• **Exercise goal**
Give again, exactly as written, the lines of the records below from the line with "You are a GUI" to the line with "The width and". Both end lines count; pictures do not.

• **Provided data**
Content starts

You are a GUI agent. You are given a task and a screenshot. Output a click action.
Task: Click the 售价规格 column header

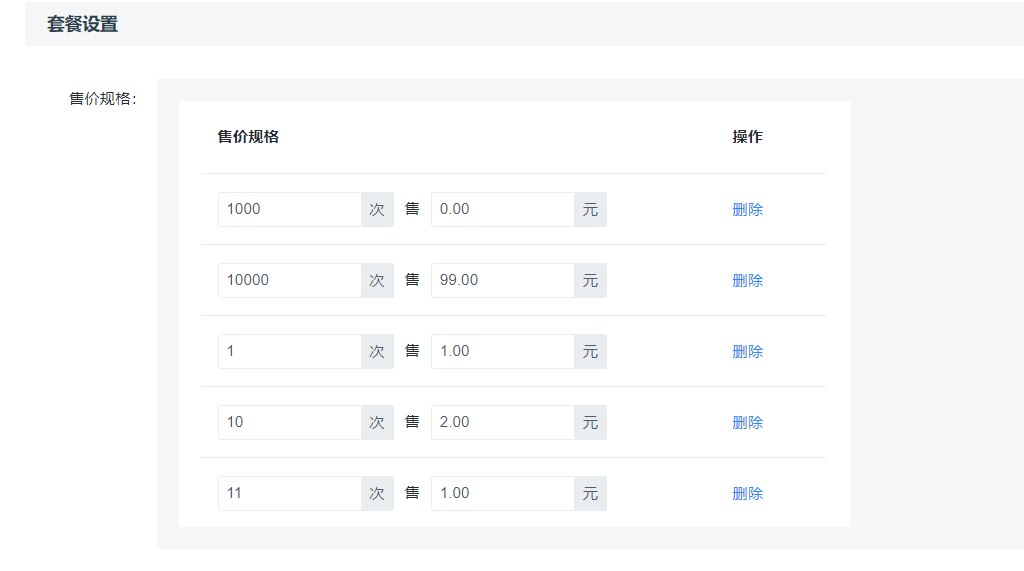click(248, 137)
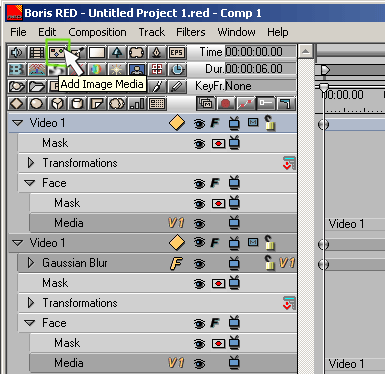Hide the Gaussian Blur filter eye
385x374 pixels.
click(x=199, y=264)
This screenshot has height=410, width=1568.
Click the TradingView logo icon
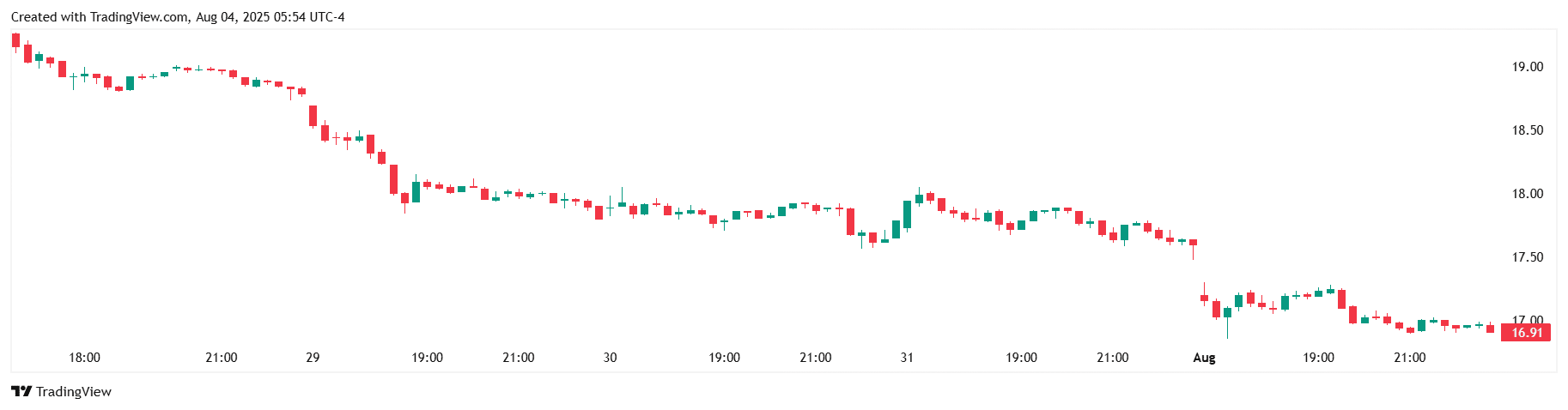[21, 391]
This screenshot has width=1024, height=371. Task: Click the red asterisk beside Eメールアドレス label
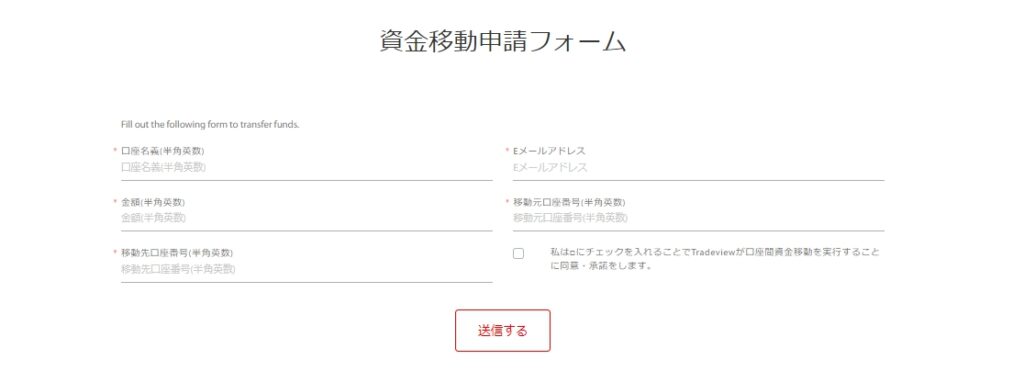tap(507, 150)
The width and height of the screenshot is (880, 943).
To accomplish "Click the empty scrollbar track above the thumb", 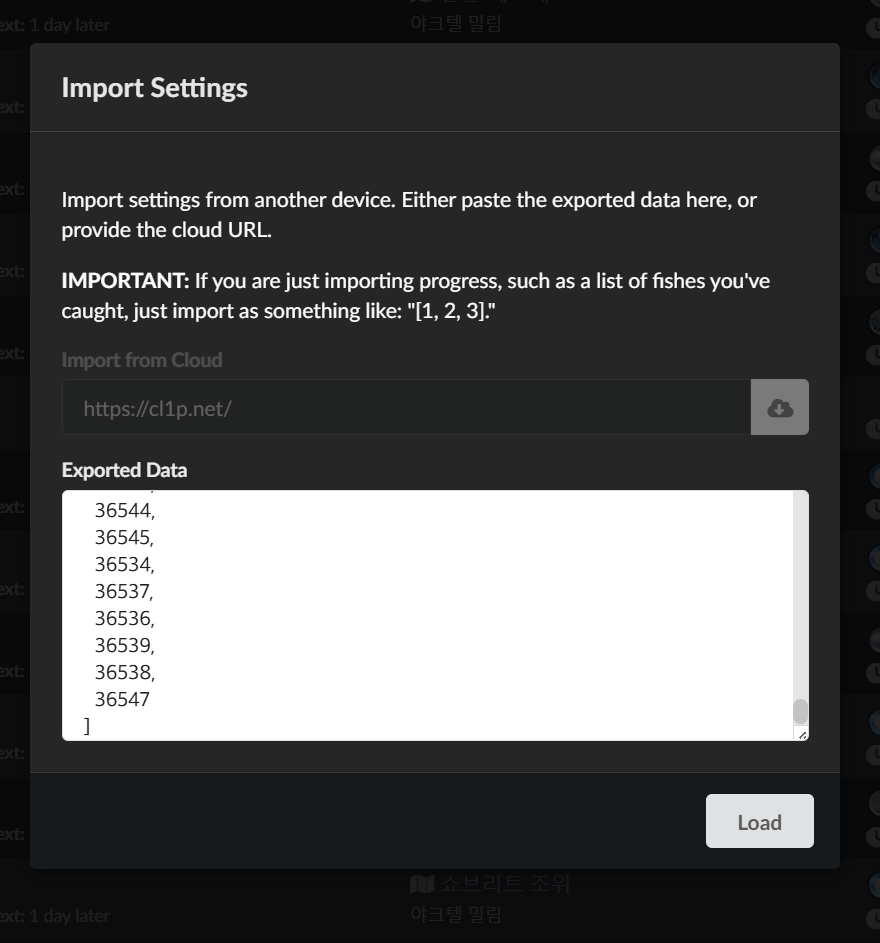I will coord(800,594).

Content ends
Content starts

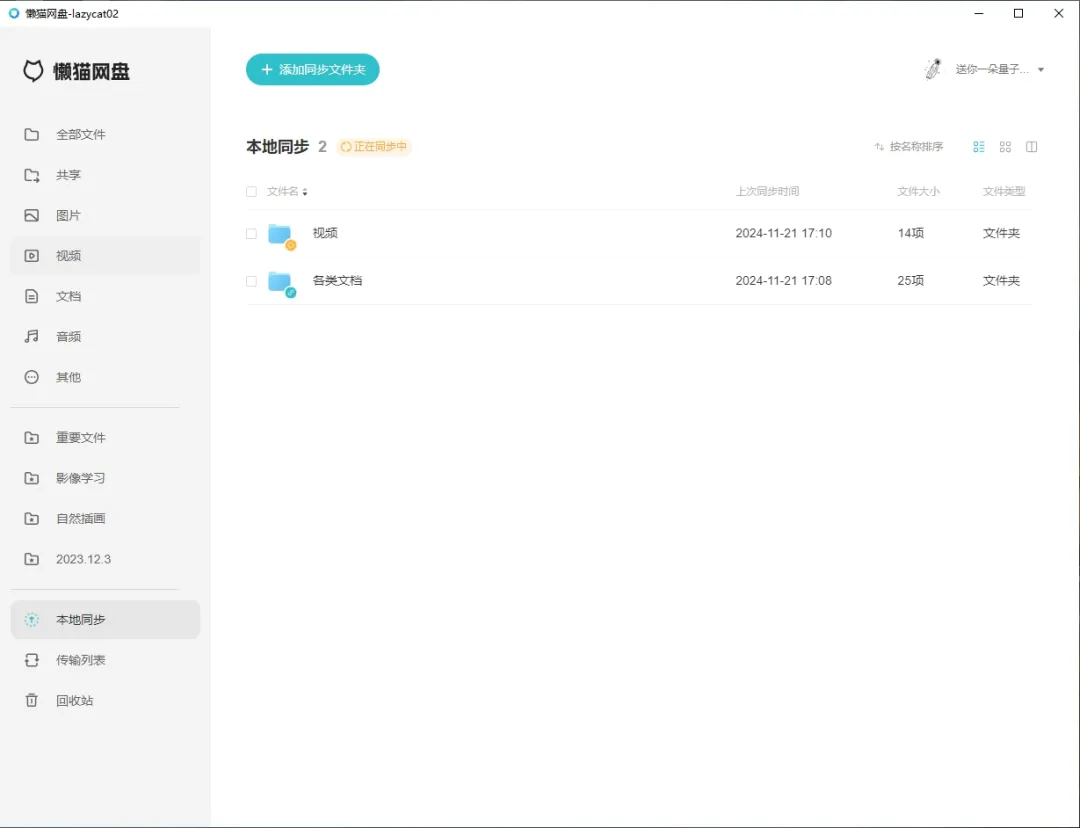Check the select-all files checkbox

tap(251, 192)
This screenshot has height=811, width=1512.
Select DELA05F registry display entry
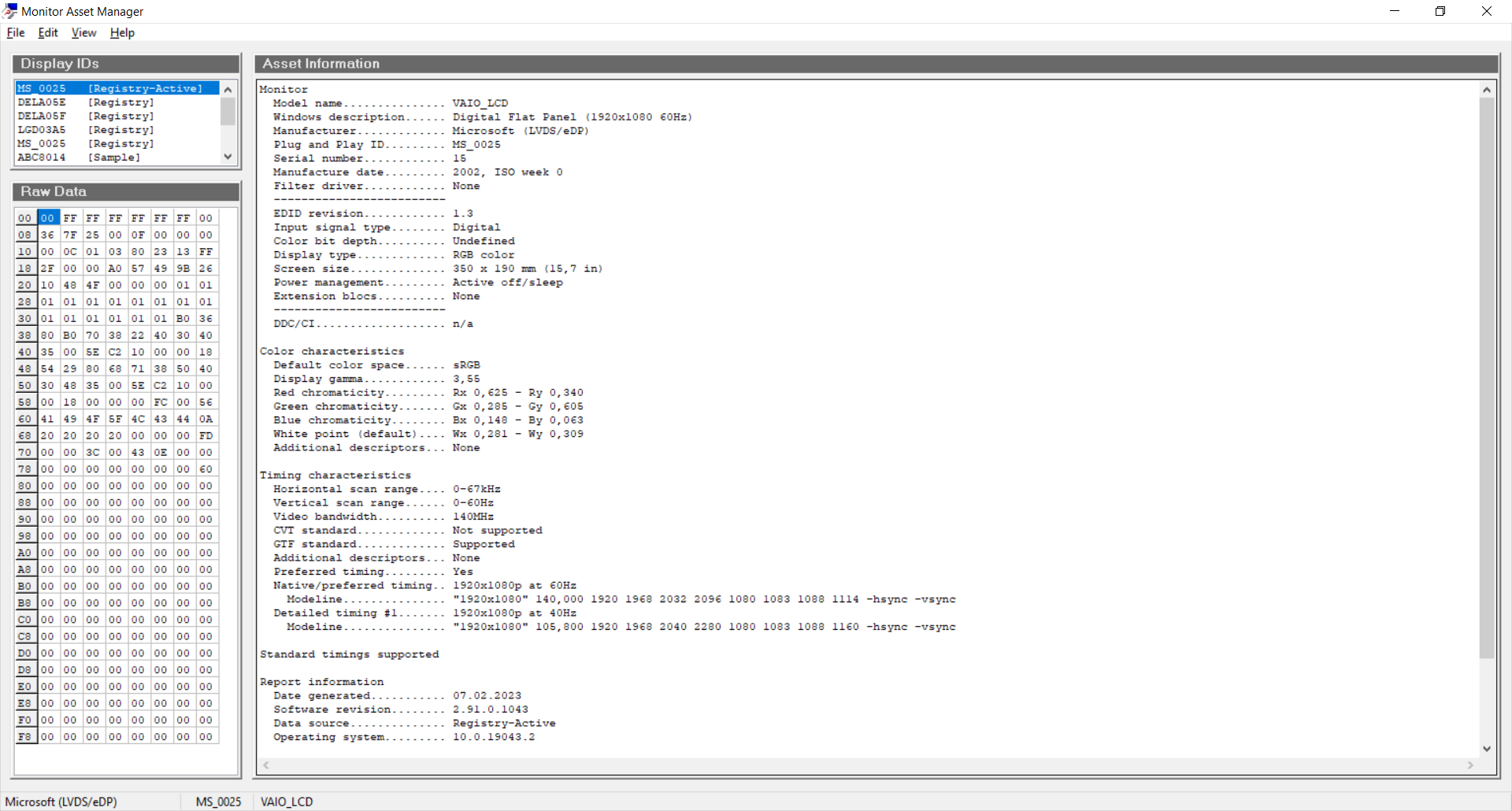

Content ends

• **Result of this task**
You are a GUI agent. You are given a task and a screenshot. Output a click action.
Task: Click the 售价规格 column header

click(248, 137)
Hide the Gaussian Blur filter eye
385x374 pixels.
click(x=199, y=264)
This screenshot has height=410, width=1568.
Click the TradingView logo icon
[21, 391]
This screenshot has width=1024, height=371. Task: Click the red asterisk beside Eメールアドレス label
tap(507, 150)
The width and height of the screenshot is (880, 943).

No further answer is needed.